Top of Input records

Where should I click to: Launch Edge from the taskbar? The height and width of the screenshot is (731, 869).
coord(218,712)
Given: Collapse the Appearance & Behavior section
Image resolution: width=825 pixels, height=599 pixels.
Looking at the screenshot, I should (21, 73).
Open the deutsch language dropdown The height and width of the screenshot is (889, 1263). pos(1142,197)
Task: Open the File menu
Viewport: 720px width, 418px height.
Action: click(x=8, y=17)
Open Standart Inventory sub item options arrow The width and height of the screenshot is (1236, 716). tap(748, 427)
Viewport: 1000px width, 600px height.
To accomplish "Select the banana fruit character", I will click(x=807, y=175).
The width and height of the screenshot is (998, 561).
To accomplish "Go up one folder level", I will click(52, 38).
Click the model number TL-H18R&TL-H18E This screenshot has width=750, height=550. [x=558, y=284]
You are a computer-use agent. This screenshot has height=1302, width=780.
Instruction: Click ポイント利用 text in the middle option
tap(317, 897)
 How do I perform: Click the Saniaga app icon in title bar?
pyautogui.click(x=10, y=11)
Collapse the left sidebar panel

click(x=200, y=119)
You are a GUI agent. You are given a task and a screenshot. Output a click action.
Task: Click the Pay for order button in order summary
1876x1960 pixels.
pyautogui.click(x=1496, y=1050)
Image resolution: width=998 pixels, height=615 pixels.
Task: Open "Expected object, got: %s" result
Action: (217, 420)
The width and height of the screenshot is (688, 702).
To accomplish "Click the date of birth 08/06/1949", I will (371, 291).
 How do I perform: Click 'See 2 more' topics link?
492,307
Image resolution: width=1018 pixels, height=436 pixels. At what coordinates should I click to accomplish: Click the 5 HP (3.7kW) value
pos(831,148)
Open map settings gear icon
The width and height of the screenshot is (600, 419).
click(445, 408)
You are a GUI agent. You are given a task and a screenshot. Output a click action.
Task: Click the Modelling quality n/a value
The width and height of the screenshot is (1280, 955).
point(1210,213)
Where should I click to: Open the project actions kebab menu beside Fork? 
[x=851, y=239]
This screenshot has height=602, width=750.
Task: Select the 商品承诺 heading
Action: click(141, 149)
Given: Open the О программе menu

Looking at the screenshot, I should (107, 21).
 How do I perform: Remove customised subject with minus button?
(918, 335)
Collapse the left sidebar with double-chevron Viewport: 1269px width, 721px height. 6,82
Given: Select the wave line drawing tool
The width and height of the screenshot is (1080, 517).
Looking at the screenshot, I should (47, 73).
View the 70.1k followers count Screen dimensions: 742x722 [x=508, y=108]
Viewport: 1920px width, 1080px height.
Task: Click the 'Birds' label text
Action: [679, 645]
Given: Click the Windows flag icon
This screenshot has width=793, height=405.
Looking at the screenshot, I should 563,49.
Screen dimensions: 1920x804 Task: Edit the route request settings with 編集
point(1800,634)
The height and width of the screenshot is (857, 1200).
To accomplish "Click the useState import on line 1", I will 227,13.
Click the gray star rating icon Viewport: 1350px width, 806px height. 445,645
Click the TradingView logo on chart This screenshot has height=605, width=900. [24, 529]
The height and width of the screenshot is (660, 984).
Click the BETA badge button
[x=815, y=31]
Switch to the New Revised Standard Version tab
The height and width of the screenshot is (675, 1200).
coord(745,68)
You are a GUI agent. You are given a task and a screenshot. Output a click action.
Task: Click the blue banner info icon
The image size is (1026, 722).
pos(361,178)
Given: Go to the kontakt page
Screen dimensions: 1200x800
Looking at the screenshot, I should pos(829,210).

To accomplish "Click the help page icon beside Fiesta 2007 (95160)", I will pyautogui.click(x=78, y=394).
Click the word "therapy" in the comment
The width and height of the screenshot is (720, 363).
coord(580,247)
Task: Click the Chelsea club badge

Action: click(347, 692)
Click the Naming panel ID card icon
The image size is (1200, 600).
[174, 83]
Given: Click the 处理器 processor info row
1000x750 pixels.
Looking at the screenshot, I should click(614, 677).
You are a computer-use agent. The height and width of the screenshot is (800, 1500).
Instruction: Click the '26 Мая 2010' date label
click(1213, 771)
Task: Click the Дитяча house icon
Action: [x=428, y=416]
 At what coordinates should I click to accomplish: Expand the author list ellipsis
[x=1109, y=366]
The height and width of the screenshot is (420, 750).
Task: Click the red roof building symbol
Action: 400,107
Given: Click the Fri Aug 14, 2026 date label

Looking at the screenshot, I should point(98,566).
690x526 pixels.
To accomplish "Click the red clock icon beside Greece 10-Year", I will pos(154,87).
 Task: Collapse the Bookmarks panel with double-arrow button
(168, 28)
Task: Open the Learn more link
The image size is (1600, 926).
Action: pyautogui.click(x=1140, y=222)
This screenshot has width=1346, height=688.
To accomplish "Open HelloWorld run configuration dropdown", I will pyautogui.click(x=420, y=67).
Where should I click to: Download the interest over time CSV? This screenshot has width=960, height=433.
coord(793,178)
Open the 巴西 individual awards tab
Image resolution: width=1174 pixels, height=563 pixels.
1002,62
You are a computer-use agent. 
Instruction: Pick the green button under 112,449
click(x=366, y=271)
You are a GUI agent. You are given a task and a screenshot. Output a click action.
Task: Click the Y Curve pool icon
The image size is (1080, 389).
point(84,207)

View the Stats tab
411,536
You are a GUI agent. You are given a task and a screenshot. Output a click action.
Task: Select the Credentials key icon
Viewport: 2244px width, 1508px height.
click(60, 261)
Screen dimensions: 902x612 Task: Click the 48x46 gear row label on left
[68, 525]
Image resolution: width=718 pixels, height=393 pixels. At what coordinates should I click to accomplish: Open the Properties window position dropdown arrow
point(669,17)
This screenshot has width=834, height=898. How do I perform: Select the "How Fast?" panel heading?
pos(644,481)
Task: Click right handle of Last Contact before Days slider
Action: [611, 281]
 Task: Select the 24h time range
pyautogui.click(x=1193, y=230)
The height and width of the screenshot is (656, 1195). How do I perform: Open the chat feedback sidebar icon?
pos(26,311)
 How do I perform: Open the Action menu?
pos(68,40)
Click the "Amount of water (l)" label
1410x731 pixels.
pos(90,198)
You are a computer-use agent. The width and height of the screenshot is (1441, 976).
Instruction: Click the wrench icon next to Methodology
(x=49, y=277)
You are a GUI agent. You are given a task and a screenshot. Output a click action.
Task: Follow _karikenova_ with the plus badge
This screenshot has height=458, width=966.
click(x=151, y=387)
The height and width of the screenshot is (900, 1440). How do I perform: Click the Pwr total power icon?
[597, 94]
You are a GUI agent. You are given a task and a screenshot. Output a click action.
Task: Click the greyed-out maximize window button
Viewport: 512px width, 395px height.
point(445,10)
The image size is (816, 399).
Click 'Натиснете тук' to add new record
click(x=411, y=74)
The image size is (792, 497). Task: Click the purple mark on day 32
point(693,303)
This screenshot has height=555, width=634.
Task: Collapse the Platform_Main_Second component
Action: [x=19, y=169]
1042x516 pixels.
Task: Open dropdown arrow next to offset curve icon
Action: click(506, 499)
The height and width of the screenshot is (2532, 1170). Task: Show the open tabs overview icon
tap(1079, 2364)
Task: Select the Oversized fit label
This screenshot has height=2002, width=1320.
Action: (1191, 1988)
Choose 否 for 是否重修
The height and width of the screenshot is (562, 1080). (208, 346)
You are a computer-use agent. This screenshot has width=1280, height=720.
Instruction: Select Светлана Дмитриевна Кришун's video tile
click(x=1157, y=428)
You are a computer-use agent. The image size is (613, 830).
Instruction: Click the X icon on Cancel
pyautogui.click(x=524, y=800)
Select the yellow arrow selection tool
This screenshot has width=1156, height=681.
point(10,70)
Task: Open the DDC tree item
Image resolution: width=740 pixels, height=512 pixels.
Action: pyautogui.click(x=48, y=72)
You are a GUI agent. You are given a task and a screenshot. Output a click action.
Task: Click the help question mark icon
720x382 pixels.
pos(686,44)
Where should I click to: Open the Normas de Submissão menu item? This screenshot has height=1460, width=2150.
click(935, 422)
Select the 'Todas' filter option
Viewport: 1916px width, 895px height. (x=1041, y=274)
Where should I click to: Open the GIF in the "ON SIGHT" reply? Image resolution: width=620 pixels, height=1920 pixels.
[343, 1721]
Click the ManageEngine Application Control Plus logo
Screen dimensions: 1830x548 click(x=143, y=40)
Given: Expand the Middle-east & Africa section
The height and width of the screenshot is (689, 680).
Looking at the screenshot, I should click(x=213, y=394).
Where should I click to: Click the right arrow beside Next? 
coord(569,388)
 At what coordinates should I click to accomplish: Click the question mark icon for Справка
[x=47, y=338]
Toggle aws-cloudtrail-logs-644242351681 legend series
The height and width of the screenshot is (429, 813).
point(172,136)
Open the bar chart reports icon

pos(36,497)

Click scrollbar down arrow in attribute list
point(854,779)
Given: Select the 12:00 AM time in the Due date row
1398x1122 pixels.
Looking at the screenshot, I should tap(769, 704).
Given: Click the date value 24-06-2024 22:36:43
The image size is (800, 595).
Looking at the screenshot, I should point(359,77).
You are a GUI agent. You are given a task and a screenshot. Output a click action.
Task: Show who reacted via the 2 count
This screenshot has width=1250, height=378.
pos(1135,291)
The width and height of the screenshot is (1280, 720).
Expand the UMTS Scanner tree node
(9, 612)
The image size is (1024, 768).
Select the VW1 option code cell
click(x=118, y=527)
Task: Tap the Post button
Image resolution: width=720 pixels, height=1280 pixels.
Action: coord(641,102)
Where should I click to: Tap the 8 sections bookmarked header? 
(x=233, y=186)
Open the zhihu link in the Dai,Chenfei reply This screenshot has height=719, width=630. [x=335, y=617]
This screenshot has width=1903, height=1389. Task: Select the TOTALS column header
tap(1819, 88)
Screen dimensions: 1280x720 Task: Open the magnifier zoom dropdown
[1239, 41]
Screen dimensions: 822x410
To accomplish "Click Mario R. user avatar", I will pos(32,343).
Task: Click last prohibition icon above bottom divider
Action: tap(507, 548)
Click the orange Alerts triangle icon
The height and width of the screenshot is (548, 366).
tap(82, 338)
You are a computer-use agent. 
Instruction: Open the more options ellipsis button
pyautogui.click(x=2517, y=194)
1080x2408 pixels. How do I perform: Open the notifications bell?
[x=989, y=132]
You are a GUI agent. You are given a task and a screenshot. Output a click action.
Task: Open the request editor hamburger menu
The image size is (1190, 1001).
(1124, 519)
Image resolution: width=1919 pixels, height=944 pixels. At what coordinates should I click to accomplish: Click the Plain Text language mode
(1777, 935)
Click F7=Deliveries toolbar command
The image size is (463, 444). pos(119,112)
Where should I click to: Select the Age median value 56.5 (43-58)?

Bottom of Input records

Copy every line of the data above, beginning with the first and ending with the line that contains "Viewport: 1000px width, 600px height.", and give nothing more.

Reply
Where should I click to: Launch Edge from the taskbar? The height and width of the screenshot is (731, 869).
coord(218,712)
Given: Collapse the Appearance & Behavior section
Image resolution: width=825 pixels, height=599 pixels.
Looking at the screenshot, I should (21, 73).
Open the deutsch language dropdown The height and width of the screenshot is (889, 1263). pos(1142,197)
Task: Open the File menu
Viewport: 720px width, 418px height.
Action: click(x=8, y=17)
Open Standart Inventory sub item options arrow The width and height of the screenshot is (1236, 716). tap(748, 427)
Viewport: 1000px width, 600px height.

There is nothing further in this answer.